◆ Activity
Exactly and in full, give the records again.

◆ Records shown
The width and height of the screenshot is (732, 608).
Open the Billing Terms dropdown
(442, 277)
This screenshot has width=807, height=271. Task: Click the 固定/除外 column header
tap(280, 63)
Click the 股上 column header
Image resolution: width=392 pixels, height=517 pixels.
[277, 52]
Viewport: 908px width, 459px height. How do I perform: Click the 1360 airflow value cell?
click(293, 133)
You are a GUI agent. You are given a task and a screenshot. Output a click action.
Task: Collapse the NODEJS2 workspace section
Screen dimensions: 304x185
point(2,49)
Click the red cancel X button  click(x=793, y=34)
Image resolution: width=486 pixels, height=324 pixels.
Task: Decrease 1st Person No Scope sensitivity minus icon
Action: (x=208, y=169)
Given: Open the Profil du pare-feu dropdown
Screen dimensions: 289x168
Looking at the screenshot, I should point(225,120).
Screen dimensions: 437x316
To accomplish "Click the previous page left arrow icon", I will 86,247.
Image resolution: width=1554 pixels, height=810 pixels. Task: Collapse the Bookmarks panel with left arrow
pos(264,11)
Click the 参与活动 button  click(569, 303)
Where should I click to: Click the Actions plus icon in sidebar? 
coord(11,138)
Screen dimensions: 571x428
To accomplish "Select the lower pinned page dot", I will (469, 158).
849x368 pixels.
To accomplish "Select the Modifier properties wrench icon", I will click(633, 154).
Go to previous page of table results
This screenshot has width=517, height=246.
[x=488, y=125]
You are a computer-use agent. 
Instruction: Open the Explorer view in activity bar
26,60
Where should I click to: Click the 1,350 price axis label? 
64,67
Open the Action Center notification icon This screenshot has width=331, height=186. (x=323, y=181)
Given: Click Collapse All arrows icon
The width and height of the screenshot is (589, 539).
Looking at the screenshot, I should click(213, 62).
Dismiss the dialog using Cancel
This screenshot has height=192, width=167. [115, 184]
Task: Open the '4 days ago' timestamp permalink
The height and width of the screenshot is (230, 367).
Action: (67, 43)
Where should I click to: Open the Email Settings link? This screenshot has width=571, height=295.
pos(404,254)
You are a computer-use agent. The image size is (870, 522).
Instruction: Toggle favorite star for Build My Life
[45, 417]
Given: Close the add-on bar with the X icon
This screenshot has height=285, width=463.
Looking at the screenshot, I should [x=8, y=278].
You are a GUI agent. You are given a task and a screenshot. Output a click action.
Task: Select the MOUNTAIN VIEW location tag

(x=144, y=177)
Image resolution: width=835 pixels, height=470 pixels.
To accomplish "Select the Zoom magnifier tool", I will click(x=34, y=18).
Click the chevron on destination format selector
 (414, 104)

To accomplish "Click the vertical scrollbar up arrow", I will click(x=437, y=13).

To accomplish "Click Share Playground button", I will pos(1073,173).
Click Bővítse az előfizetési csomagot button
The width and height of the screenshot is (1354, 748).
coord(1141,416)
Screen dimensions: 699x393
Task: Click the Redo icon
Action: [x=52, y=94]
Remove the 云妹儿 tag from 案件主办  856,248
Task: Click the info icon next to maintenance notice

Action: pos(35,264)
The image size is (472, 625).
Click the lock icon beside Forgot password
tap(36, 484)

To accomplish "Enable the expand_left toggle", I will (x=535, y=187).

◆ Exercise response
The width and height of the screenshot is (732, 608).
Open the Billing Terms dropdown
(442, 277)
This screenshot has width=807, height=271. Task: Click the 固定/除外 column header
tap(280, 63)
Click the 股上 column header
Image resolution: width=392 pixels, height=517 pixels.
[277, 52]
Viewport: 908px width, 459px height. How do I perform: Click the 1360 airflow value cell?
click(293, 133)
You are a GUI agent. You are given a task and a screenshot. Output a click action.
Task: Collapse the NODEJS2 workspace section
Screen dimensions: 304x185
point(2,49)
Click the red cancel X button  click(x=793, y=34)
Image resolution: width=486 pixels, height=324 pixels.
Task: Decrease 1st Person No Scope sensitivity minus icon
Action: (x=208, y=169)
Given: Open the Profil du pare-feu dropdown
Screen dimensions: 289x168
Looking at the screenshot, I should point(225,120).
Screen dimensions: 437x316
To accomplish "Click the previous page left arrow icon", I will 86,247.
Image resolution: width=1554 pixels, height=810 pixels. Task: Collapse the Bookmarks panel with left arrow
pos(264,11)
Click the 参与活动 button  click(569, 303)
Where should I click to: Click the Actions plus icon in sidebar? 
coord(11,138)
Screen dimensions: 571x428
To accomplish "Select the lower pinned page dot", I will (469, 158).
849x368 pixels.
To accomplish "Select the Modifier properties wrench icon", I will click(633, 154).
Go to previous page of table results
This screenshot has width=517, height=246.
[x=488, y=125]
You are a computer-use agent. 
Instruction: Open the Explorer view in activity bar
26,60
Where should I click to: Click the 1,350 price axis label? 
64,67
Open the Action Center notification icon This screenshot has width=331, height=186. (x=323, y=181)
Given: Click Collapse All arrows icon
The width and height of the screenshot is (589, 539).
Looking at the screenshot, I should click(213, 62).
Dismiss the dialog using Cancel
This screenshot has height=192, width=167. [115, 184]
Task: Open the '4 days ago' timestamp permalink
The height and width of the screenshot is (230, 367).
Action: (67, 43)
Where should I click to: Open the Email Settings link? This screenshot has width=571, height=295.
pos(404,254)
You are a computer-use agent. The image size is (870, 522).
Instruction: Toggle favorite star for Build My Life
[45, 417]
Given: Close the add-on bar with the X icon
This screenshot has height=285, width=463.
Looking at the screenshot, I should [x=8, y=278].
You are a GUI agent. You are given a task and a screenshot. Output a click action.
Task: Select the MOUNTAIN VIEW location tag

(x=144, y=177)
Image resolution: width=835 pixels, height=470 pixels.
To accomplish "Select the Zoom magnifier tool", I will click(x=34, y=18).
Click the chevron on destination format selector
 (414, 104)

To accomplish "Click the vertical scrollbar up arrow", I will click(x=437, y=13).

To accomplish "Click Share Playground button", I will pos(1073,173).
Click Bővítse az előfizetési csomagot button
The width and height of the screenshot is (1354, 748).
coord(1141,416)
Screen dimensions: 699x393
Task: Click the Redo icon
Action: [x=52, y=94]
Remove the 云妹儿 tag from 案件主办  856,248
Task: Click the info icon next to maintenance notice

Action: pos(35,264)
The image size is (472, 625).
Click the lock icon beside Forgot password
tap(36, 484)

To accomplish "Enable the expand_left toggle", I will (x=535, y=187).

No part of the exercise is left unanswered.